[A run of records]
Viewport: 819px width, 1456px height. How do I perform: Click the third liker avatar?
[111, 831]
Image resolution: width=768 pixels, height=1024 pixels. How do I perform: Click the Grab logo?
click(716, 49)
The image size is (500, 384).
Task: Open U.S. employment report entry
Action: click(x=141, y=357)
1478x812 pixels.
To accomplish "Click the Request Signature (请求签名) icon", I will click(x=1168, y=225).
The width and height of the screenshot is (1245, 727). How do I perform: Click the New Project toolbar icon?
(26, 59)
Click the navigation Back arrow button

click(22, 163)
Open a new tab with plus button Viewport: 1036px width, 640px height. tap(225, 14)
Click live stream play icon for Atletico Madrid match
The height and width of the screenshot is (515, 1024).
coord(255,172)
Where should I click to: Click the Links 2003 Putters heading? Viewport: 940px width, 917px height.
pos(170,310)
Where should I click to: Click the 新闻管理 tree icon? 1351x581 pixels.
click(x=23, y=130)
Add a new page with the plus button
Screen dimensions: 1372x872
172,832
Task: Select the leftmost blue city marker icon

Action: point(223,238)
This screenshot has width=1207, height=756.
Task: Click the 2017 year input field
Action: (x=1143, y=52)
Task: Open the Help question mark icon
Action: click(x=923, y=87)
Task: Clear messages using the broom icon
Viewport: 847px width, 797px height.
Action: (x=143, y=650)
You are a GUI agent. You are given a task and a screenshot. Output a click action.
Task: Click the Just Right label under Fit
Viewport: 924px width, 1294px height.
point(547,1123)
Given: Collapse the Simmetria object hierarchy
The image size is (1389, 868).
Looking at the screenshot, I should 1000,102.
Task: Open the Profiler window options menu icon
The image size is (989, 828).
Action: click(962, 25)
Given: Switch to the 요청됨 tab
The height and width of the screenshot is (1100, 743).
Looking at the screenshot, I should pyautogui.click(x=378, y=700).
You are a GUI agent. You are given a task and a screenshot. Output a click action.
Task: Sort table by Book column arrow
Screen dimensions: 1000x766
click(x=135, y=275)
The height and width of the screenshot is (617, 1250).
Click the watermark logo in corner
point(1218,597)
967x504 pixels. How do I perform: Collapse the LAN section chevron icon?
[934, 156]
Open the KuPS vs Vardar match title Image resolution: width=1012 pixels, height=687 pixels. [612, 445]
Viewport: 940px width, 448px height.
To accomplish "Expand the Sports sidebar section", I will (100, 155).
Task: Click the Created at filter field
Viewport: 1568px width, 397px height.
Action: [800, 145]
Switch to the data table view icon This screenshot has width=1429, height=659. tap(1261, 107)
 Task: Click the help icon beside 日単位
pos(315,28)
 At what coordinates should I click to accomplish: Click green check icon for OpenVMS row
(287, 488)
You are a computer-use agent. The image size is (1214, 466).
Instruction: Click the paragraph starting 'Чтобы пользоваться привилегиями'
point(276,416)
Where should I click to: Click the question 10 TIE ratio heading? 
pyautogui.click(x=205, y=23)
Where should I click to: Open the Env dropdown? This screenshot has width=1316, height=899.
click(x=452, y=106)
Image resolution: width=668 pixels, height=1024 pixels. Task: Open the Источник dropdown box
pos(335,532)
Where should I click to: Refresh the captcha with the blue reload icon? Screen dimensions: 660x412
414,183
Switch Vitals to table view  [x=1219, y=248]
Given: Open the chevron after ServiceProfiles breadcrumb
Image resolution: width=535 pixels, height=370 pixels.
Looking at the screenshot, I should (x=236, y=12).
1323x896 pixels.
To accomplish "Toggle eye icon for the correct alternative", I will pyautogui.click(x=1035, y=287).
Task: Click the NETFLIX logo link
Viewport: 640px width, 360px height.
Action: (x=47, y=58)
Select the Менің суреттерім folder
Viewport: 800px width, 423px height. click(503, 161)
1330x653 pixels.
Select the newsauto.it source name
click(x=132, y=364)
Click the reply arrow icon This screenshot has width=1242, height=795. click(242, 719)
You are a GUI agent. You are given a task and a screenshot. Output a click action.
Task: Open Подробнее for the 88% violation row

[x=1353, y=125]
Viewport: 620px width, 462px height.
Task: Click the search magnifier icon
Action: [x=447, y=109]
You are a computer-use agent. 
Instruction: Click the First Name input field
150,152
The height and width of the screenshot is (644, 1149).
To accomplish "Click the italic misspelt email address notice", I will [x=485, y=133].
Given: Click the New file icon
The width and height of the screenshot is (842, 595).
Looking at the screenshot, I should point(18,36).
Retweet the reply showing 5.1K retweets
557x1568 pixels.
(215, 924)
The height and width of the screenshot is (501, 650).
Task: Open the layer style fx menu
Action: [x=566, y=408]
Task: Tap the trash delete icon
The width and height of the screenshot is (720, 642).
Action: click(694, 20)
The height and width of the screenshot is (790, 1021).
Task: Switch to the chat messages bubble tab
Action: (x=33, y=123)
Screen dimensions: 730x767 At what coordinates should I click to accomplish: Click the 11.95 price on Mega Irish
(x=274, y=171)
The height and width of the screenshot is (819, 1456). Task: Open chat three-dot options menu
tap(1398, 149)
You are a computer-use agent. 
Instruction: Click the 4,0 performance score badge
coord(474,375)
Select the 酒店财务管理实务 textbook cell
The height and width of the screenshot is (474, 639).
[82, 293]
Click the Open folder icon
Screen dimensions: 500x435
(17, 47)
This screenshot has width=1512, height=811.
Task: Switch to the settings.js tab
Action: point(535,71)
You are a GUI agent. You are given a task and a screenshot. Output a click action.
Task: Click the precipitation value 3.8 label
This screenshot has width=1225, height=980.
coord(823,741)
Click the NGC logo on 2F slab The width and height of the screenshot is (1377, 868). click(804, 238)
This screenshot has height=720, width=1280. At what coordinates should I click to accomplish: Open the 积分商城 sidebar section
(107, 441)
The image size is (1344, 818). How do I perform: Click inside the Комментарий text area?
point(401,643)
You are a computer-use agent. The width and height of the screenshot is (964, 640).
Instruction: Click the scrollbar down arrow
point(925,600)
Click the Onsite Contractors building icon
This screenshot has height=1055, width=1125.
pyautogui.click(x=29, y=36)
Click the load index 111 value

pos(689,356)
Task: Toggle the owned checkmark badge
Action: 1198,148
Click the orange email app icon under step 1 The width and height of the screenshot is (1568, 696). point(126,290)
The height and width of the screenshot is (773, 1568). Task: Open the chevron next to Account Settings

* Task description:
Reproduce the entire listing above, substituting "brush" for "broom" and leaving every other part of it unchanged.

* Result for this exercise:
Viewport: 819px width, 1456px height. How do I perform: Click the third liker avatar?
[111, 831]
Image resolution: width=768 pixels, height=1024 pixels. How do I perform: Click the Grab logo?
click(716, 49)
The image size is (500, 384).
Task: Open U.S. employment report entry
Action: click(x=141, y=357)
1478x812 pixels.
To accomplish "Click the Request Signature (请求签名) icon", I will click(x=1168, y=225).
The width and height of the screenshot is (1245, 727). How do I perform: Click the New Project toolbar icon?
(26, 59)
Click the navigation Back arrow button

click(22, 163)
Open a new tab with plus button Viewport: 1036px width, 640px height. tap(225, 14)
Click live stream play icon for Atletico Madrid match
The height and width of the screenshot is (515, 1024).
coord(255,172)
Where should I click to: Click the Links 2003 Putters heading? Viewport: 940px width, 917px height.
pos(170,310)
Where should I click to: Click the 新闻管理 tree icon? 1351x581 pixels.
click(x=23, y=130)
Add a new page with the plus button
Screen dimensions: 1372x872
172,832
Task: Select the leftmost blue city marker icon

Action: point(223,238)
This screenshot has width=1207, height=756.
Task: Click the 2017 year input field
Action: (x=1143, y=52)
Task: Open the Help question mark icon
Action: click(x=923, y=87)
Task: Clear messages using the brush icon
Viewport: 847px width, 797px height.
Action: (x=143, y=650)
You are a GUI agent. You are given a task and a screenshot. Output a click action.
Task: Click the Just Right label under Fit
Viewport: 924px width, 1294px height.
point(547,1123)
Given: Collapse the Simmetria object hierarchy
The image size is (1389, 868).
Looking at the screenshot, I should 1000,102.
Task: Open the Profiler window options menu icon
The image size is (989, 828).
Action: click(962, 25)
Given: Switch to the 요청됨 tab
The height and width of the screenshot is (1100, 743).
Looking at the screenshot, I should pyautogui.click(x=378, y=700).
You are a GUI agent. You are given a task and a screenshot. Output a click action.
Task: Sort table by Book column arrow
Screen dimensions: 1000x766
click(x=135, y=275)
The height and width of the screenshot is (617, 1250).
Click the watermark logo in corner
point(1218,597)
967x504 pixels. How do I perform: Collapse the LAN section chevron icon?
[934, 156]
Open the KuPS vs Vardar match title Image resolution: width=1012 pixels, height=687 pixels. [612, 445]
Viewport: 940px width, 448px height.
To accomplish "Expand the Sports sidebar section", I will (100, 155).
Task: Click the Created at filter field
Viewport: 1568px width, 397px height.
Action: [800, 145]
Switch to the data table view icon This screenshot has width=1429, height=659. tap(1261, 107)
 Task: Click the help icon beside 日単位
pos(315,28)
 At what coordinates should I click to accomplish: Click green check icon for OpenVMS row
(287, 488)
You are a computer-use agent. The image size is (1214, 466).
Instruction: Click the paragraph starting 'Чтобы пользоваться привилегиями'
point(276,416)
Where should I click to: Click the question 10 TIE ratio heading? 
pyautogui.click(x=205, y=23)
Where should I click to: Open the Env dropdown? This screenshot has width=1316, height=899.
click(x=452, y=106)
Image resolution: width=668 pixels, height=1024 pixels. Task: Open the Источник dropdown box
pos(335,532)
Where should I click to: Refresh the captcha with the blue reload icon? Screen dimensions: 660x412
414,183
Switch Vitals to table view  [x=1219, y=248]
Given: Open the chevron after ServiceProfiles breadcrumb
Image resolution: width=535 pixels, height=370 pixels.
Looking at the screenshot, I should (x=236, y=12).
1323x896 pixels.
To accomplish "Toggle eye icon for the correct alternative", I will pyautogui.click(x=1035, y=287).
Task: Click the NETFLIX logo link
Viewport: 640px width, 360px height.
Action: (x=47, y=58)
Select the Менің суреттерім folder
Viewport: 800px width, 423px height. click(503, 161)
1330x653 pixels.
Select the newsauto.it source name
click(x=132, y=364)
Click the reply arrow icon This screenshot has width=1242, height=795. click(242, 719)
You are a GUI agent. You are given a task and a screenshot. Output a click action.
Task: Open Подробнее for the 88% violation row

[x=1353, y=125]
Viewport: 620px width, 462px height.
Task: Click the search magnifier icon
Action: [x=447, y=109]
You are a computer-use agent. 
Instruction: Click the First Name input field
150,152
The height and width of the screenshot is (644, 1149).
To accomplish "Click the italic misspelt email address notice", I will [x=485, y=133].
Given: Click the New file icon
The width and height of the screenshot is (842, 595).
Looking at the screenshot, I should point(18,36).
Retweet the reply showing 5.1K retweets
557x1568 pixels.
(215, 924)
The height and width of the screenshot is (501, 650).
Task: Open the layer style fx menu
Action: [x=566, y=408]
Task: Tap the trash delete icon
The width and height of the screenshot is (720, 642).
Action: click(694, 20)
The height and width of the screenshot is (790, 1021).
Task: Switch to the chat messages bubble tab
Action: (x=33, y=123)
Screen dimensions: 730x767 At what coordinates should I click to accomplish: Click the 11.95 price on Mega Irish
(x=274, y=171)
The height and width of the screenshot is (819, 1456). Task: Open chat three-dot options menu
tap(1398, 149)
You are a computer-use agent. 
Instruction: Click the 4,0 performance score badge
coord(474,375)
Select the 酒店财务管理实务 textbook cell
The height and width of the screenshot is (474, 639).
[82, 293]
Click the Open folder icon
Screen dimensions: 500x435
(17, 47)
This screenshot has width=1512, height=811.
Task: Switch to the settings.js tab
Action: point(535,71)
You are a GUI agent. You are given a task and a screenshot. Output a click action.
Task: Click the precipitation value 3.8 label
This screenshot has width=1225, height=980.
coord(823,741)
Click the NGC logo on 2F slab The width and height of the screenshot is (1377, 868). click(804, 238)
This screenshot has height=720, width=1280. At what coordinates should I click to accomplish: Open the 积分商城 sidebar section
(107, 441)
The image size is (1344, 818). How do I perform: Click inside the Комментарий text area?
point(401,643)
You are a computer-use agent. The width and height of the screenshot is (964, 640).
Instruction: Click the scrollbar down arrow
point(925,600)
Click the Onsite Contractors building icon
This screenshot has height=1055, width=1125.
pyautogui.click(x=29, y=36)
Click the load index 111 value

pos(689,356)
Task: Toggle the owned checkmark badge
Action: 1198,148
Click the orange email app icon under step 1 The width and height of the screenshot is (1568, 696). point(126,290)
The height and width of the screenshot is (773, 1568). Task: Open the chevron next to Account Settings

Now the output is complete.